А стужа действительно лютовала. Даже ушастого, с пепельно-дымчатым оперением филина заставила забыть о ночной охоте и подлететь ближе к костру, усевшись на толстую ветку сосны и уцепившись за нее крючковатыми длинными черными когтями.
Прямо под филином на украшенном отблеском звезд и напоминающем скомканное и вышитое серебряными нитями одеяло снегу, почти у самого костра, улеглись волки. Их – привычных к любым, казалось бы, морозам, в нынешний не спасал серо-бурый подщерсток; как и белых зайцев, с их более длинными, нежели передние, задними лапами, примостившихся еще ближе к огню и совсем вплотную к людям.

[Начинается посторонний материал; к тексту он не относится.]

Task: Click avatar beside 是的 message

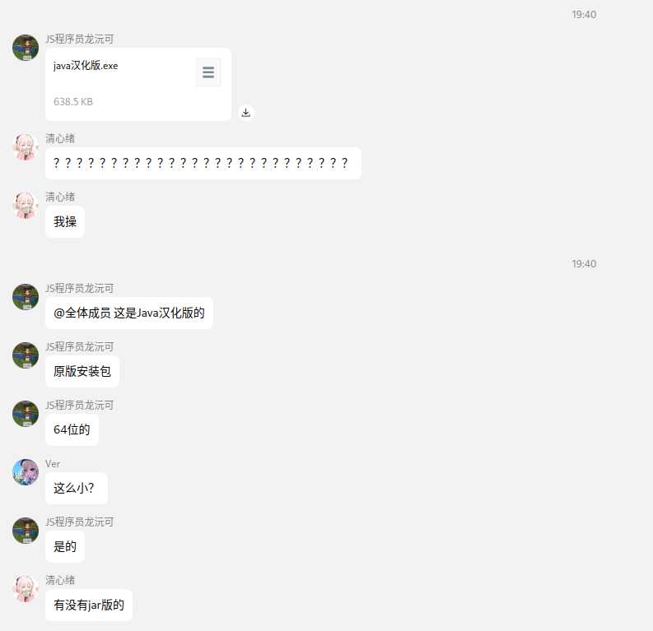Action: [x=26, y=531]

Волки если и поглядывали на зайцев, то вовсе не тем взглядом, коим голодный хищник смотрит на вожделенную добычу.
И люди. Да, о  них сейчас. Только прежде замечу, что единственный из зверей, холода не ощущавший, был медведь. Косолапый безмятежно и посапывая  дрых, не выпуская лапу из пасти, на еловых ветках в своей берлоге. Устроил он ее себе еще осенью, неподалеку от костра, аккурат под упавшей пару лет назад в снежный буран вековой сосной. В уютное его жилище, под снежным сугробом укрытое, стужа не добралась.
Ну а люди. Их сидело перед костром двое. На одном, более высоком и широком в плечах, под красным, застегнутым на фибулу под правой рукой плащом, была отороченная лисьим, немного выцветшим мехом, шуба. Из-под нее виднелась панцирная кольчуга с разрезом на вороте и выполненная из колец  плоского сечения – оттого и панцирная.
Вытянутые к огню ноги покрывали широкие меховые шаровары, собранные, уж простите за тавтологию, в сборку у колен. Обувью воину служили меховые же теплые сапоги, голову спасала от стужи парчовая отороченная собольим мехом и увенчанная сверху кожаным колпачком шапка.
С проседью русо-рыжеватого цвета и аккуратно постриженную бороду воина украшал иней.
У напротив же сидевшего вместо бороды свисали с самых краев губ черные и очень тонкие усы. А из-под натянутой до самых бровей отороченной  войлоком  шапки-малагая, спадали прямо на щеки, едва не касаясь выбритого подбородка,  две  черные косы, и две такие же, только свернутые и напоминавшие маленький аркан, виднелись из-под малагая за ушами.
Обувью ему служили меховые унты-бойтоги, с толстыми голенищами. Сидел воин, как бы ныне сказали, по-турецки. Но те двое и слова-то такого – «турок» – знать  не знали.  Не настало ему время появиться. Впрочем, о самом времени подле того костра – отдельный разговор. Разве что замечу: из привычного для нас его потока те двое вырвались.
Но вернусь к одеянию. Шуба. Куда без нее в такую стужу-то? Она, с нашитыми  на нее железными бляхами и перехваченная на поясе ремнем, запахнутая по косой на правую сторону, видавшая виды, выглядела проще, чем у устроившегося напротив, и при этом казалась тяжелее. Из-под шубы виднелся край искусно выполненного из поперечных пластин твердого панциря-***га.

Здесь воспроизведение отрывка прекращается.